Superior Court of Delaware

October 28, 2019

VANESSA L. NAISHA, Plaintiff,
v.
GILEAD SCIENCES, INC., Defendant.

          Submitted: October 17, 2019

         Upon Review of Plaintiff Vanessa Naisha 's Motion for Appointment of Counsel and Request for Stay of the Proceedings, DENIED.

          Vanessa L. Naisha, pro se, Smyrna Delaware.

          Brian C. Ralston, Esquire, and Carla M. Jones, Esquire, of POTTER ANDERSON & CORROON, LLP, Wilmington, Delaware, Attorneys for Gilead Sciences, Inc.

          MEMORANDUM OPINION

          Meghan A. Adams, Judge.

          Pending before the Court is plaintiff Vanessa Naisha's Motion for Appointment of Counsel ("Motion for Counsel") and request for stay of the proceedings ("Motion to Stay").[1] For the reasons set forth below, both Motions are DENIED.

         "The right of indigent defendants to counsel in criminal matters is well established under the Sixth Amendment."[2] Courts, however, have "almost universally" declined to extend the right to counsel to indigent plaintiffs in civil cases, [3]

         For civil cases, Delaware courts "consider requests for appointment of counsel as a matter of due process under the Fourteenth Amendment to the United States Constitution."[4] The appropriate analysis for Plaintiffs Motion for Counsel is the three-prong due process analysis set forth by the United States Supreme Court in Matthews v. Eldridge.[5] Under Matthews, the Court must balance: "(1) the private interests at stake, (2) the government's interest and (3) the risk that the procedure without counsel would lead to erroneous results."[6]

         The private interest at stake in this action is Plaintiffs right to meaningful access to the Courts. "Meaningful access has been interpreted to mean 'either access to an adequate law library or legal assistance in the preparation of complaints, appeals, petitions, etc.'"[7] In this action, Plaintiff has not argued that her access to the Courts has been restricted. In fact, Plaintiff filed her complaint in compliance with the Superior Court Rules of Civil Procedure, including documents for service upon Defendant.[8] By all accounts, Plaintiff appears familiar with the Court rules and procedures. Plaintiff is also not a stranger to filing civil actions, and has filed at least one other action in the District of Delaware.[9]

          The second Matthews factor requires the Court to examine the government's interest, which includes "maintaining order and discipline in its penal institutions."[10] "This strong interest, when considered in the context of the extraordinary remedy that Plaintiff seeks, means that Plaintiff must make a very strong showing that [her] private interest in meaningful access outweighs this strong and well-recognized State interest."[11] Plaintiff makes no argument on this factor in either her Motion or supplemental letter. Nor could she. Plaintiff fails to demonstrate that there is anything in her case that sets it "apart from the volume of cases in which pro se inmates litigate civil claims in this Court."[12]

         As to the final Matthews factor, the complexity of this matter and Plaintiffs diminished chance of success in the absence of appointed counsel does not overcome or outweigh the State's interest in maintaining order and discipline in its penal institutions.[13] The fact that complex investigation and discovery may be involved does not weigh in Plaintiffs favor. "This Court has previously held that simply being unable to undertake discovery or litigation or not having access to the statutory and case law of Delaware are not adequate bases for a court to appoint counsel."[14] Most importantly, Plaintiff has not made any representations to the Court about her attempts, if any, to retain private counsel to represent her in this action. Many attorneys work on a contingency fee basis where they are paid only if the plaintiff recovers monies through a verdict or settlement.

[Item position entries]
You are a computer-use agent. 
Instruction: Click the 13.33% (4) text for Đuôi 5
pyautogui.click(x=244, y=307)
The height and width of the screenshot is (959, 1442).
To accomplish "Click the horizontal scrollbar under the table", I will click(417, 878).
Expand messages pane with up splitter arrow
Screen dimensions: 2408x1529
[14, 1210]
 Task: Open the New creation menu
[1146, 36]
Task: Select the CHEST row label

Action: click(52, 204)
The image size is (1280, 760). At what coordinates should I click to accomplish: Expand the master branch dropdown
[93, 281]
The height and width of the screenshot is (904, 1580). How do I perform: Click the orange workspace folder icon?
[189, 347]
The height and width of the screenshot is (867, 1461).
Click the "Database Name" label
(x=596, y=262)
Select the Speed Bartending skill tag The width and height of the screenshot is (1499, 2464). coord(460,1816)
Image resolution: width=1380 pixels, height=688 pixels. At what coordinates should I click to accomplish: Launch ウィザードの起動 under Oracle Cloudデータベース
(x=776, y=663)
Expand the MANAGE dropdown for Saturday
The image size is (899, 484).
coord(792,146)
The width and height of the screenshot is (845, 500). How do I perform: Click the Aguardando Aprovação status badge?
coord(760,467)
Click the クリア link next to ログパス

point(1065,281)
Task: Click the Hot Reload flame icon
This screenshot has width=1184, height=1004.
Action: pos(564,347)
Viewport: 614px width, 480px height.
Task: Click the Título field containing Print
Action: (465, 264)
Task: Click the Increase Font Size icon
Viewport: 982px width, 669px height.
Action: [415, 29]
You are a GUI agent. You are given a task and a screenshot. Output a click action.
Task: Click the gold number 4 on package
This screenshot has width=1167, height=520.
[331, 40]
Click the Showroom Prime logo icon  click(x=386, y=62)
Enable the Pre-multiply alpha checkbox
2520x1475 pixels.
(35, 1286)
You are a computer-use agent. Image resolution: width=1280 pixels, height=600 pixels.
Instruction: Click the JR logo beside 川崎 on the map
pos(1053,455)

### [Brief 1]
Answer these questions from the court opinion:
(a) Which law firm do the attorneys for Gilead Sciences, Inc. belong to?
(b) Which United States Supreme Court case supplies the three-prong due process analysis applied to the Motion for Counsel?
(c) In which court has the plaintiff filed at least one other action?
### [Brief 2]
Proceed with the court opinion on the plaintiff's motions, picking up after its final sentence about contingency fees.

### [Expected output 1]
(a) Potter Anderson & Corroon, LLP
(b) Matthews v. Eldridge
(c) The District of Delaware

### [Expected output 2]
         For these reasons, Plaintiffs Motion for Counsel fails to set forth the facts necessary to warrant the extraordinary remedy of court-appointed counsel that she seeks. Therefore, Plaintiffs Motion for Appointment of Counsel is hereby DENIED.

         Plaintiff also seeks a stay of this action. In light of the Court's decision regarding Plaintiffs Motion for Counsel, the Court is not inclined to grant a stay of this action at this time. The Court notes that Plaintiffs response to Defendant's Motion to Dismiss is due on or before November 7, 2019. If Plaintiff wishes to seek an extension of time for her response, she is free to ...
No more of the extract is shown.